## START Source text
# 870 wingmaster or 1100



## kota bear (Jan 4, 2008)

hey guys, i posted a topic a while back trying to find out something about charles daly shotguns and have totally decided against them. here's my next question. i've found two shotguns and just can't decide between them, would like some pro's and con's on each of them. the first one is an 870 wingmaster 20 ga. with 28" barrel. beautiful little shotgun. handles nice and fits me just as nice. the guy is asking $250 for it. the other shotgun is an 1100 with a 28" barrel 3" magnum. this shotgun is in great shape also and fits just as nice as the 870. he's asking $300 for that one. the main hunting that i do is grouse hunting and i'm a die hard duck hunter. i really like the 870 but i've never hunted ducks with a 20 gauge. is a 20 enough umph to bring down late season ducks? plus i've heard that the 1100's can be tempermental when dirty. i like autoloaders, but when i'm walking for grouse in the fall, i can't help but think that little 20 would be a sweet gun on warm days when i'm working up a sweat compared to that 1100. NEED SOME HELP i have to decide soon because my wife is buying one of them for me and i need to let her know which one to get haha. thanks


----------



## Springer (Dec 21, 2004)

I would go with the 20. You can get 3" loads for the ducks.
the 870 will be a lot lighter.


----------



## kota bear (Jan 4, 2008)

well I decided on the 870 guys. its a 3" magnum and after reading some of the tables on the new types of waterfowl loads that are available for a 20 ga. , I think this little gun is all i'll need to bring down the late season quackers. the 1100 was nice but something kept pulling me to that little 870 20ga, maybe the fact that i can hand it down to my kids someday and it will probably still be going bang.


----------
## END Source text
## START Data shown
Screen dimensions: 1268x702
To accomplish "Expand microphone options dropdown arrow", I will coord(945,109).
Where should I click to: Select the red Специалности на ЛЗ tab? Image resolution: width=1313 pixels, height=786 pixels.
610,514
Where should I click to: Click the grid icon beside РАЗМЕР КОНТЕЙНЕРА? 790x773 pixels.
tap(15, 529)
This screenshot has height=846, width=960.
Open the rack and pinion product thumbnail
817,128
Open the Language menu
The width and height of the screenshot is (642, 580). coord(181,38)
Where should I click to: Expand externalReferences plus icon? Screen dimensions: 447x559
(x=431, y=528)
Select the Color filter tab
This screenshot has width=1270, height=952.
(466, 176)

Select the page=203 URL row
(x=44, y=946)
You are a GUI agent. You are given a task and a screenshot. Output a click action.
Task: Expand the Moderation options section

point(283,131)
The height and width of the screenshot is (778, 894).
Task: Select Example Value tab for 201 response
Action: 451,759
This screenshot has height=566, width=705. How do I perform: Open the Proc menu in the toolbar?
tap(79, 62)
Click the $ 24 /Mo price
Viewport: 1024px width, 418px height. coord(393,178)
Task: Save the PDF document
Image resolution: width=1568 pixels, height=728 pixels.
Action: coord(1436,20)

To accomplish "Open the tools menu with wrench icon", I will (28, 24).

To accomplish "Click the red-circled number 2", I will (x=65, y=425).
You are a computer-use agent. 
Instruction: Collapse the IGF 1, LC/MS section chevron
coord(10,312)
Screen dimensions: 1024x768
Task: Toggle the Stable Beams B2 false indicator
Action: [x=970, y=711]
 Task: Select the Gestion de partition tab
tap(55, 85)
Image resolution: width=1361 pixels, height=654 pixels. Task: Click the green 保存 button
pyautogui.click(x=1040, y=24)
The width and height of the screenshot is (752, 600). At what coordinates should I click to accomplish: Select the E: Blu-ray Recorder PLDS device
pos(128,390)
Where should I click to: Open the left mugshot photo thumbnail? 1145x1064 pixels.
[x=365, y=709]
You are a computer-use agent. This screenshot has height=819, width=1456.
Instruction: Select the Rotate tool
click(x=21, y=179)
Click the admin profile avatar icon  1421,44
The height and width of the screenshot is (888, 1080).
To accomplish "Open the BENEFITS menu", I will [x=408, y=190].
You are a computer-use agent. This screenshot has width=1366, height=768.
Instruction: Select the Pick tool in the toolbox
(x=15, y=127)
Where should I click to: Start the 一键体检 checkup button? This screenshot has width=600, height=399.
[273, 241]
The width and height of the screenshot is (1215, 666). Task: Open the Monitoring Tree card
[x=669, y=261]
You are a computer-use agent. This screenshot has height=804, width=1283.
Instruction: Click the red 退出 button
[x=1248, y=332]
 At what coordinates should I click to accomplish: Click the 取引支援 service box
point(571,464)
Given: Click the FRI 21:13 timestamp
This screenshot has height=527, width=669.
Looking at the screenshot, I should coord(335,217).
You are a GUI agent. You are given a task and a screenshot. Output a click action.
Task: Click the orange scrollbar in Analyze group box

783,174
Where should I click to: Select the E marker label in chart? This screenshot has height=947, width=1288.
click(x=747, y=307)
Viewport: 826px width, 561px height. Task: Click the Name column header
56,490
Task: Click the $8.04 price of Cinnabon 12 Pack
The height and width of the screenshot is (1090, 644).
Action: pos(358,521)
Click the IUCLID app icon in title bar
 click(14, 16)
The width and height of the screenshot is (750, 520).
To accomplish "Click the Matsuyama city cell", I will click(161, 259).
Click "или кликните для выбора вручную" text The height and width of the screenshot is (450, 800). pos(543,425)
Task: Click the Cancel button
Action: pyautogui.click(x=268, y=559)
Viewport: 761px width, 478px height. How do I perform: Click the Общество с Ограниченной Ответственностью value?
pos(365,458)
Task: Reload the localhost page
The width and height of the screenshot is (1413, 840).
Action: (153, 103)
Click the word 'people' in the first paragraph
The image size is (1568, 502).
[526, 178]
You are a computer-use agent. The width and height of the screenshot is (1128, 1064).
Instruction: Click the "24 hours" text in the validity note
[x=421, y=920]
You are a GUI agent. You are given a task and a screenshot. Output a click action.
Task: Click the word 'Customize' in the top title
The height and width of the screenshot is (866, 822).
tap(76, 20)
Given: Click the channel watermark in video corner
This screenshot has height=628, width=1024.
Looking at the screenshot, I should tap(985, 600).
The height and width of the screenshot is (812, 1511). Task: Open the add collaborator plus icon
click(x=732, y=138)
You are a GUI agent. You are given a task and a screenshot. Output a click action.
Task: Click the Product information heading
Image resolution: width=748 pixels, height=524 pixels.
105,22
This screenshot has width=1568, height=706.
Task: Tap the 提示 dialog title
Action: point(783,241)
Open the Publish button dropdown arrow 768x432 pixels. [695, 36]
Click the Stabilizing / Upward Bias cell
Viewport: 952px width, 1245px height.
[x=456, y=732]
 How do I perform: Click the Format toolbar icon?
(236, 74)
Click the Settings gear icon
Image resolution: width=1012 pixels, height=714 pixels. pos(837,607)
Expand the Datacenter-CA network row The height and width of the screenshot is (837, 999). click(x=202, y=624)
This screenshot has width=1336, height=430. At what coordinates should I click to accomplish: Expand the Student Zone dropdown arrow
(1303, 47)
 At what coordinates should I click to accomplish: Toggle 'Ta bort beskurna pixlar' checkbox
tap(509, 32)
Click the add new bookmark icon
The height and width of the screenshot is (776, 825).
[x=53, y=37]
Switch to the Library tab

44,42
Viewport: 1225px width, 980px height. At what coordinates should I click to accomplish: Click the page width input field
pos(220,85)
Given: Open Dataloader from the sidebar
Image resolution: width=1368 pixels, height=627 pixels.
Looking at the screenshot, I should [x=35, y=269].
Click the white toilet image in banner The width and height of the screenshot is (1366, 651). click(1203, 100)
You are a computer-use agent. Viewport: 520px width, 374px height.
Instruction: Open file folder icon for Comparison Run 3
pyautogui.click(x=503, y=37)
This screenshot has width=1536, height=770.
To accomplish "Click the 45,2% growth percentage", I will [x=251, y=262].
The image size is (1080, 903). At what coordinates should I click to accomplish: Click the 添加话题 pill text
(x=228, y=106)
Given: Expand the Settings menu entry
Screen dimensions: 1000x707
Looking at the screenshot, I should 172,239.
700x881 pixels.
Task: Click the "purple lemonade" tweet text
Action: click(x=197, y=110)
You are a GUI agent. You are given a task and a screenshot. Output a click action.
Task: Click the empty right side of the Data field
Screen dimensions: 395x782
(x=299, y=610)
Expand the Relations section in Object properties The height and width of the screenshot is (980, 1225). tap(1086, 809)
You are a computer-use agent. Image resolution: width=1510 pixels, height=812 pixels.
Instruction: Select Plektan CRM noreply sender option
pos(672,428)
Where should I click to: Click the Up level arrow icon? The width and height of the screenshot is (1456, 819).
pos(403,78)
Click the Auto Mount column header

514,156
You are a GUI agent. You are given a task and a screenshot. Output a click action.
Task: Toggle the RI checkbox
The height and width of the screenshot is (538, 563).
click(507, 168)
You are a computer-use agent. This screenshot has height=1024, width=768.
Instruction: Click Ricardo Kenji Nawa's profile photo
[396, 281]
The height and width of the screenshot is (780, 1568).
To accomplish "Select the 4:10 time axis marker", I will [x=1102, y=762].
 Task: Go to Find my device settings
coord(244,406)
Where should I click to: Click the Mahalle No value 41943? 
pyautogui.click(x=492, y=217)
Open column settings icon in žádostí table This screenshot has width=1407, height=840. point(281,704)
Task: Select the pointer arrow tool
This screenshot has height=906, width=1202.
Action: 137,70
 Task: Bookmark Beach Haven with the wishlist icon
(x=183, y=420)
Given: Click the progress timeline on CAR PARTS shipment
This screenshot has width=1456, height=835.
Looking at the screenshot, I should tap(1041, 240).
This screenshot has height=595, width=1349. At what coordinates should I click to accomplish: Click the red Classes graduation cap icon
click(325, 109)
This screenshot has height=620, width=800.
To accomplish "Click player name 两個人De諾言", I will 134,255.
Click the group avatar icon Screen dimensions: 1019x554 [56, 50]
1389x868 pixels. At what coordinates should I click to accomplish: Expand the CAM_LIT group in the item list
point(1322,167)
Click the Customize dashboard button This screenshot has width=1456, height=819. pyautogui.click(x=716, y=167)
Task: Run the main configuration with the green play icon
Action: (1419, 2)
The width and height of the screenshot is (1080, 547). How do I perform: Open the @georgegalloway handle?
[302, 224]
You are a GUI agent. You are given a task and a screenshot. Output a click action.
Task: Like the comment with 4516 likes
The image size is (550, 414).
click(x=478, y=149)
## END Data shown
# Problem A
List every shotgun make or model named in the shotgun thread.
# Problem B
From the shotgun thread, pull the passage starting with "## Springer (Dec" and going on through "be going bang.".

# Full output A
charles daly shotguns
870 wingmaster
1100

# Full output B
## Springer (Dec 21, 2004)

I would go with the 20. You can get 3" loads for the ducks.
the 870 will be a lot lighter.


----------



## kota bear (Jan 4, 2008)

well I decided on the 870 guys. its a 3" magnum and after reading some of the tables on the new types of waterfowl loads that are available for a 20 ga. , I think this little gun is all i'll need to bring down the late season quackers. the 1100 was nice but something kept pulling me to that little 870 20ga, maybe the fact that i can hand it down to my kids someday and it will probably still be going bang.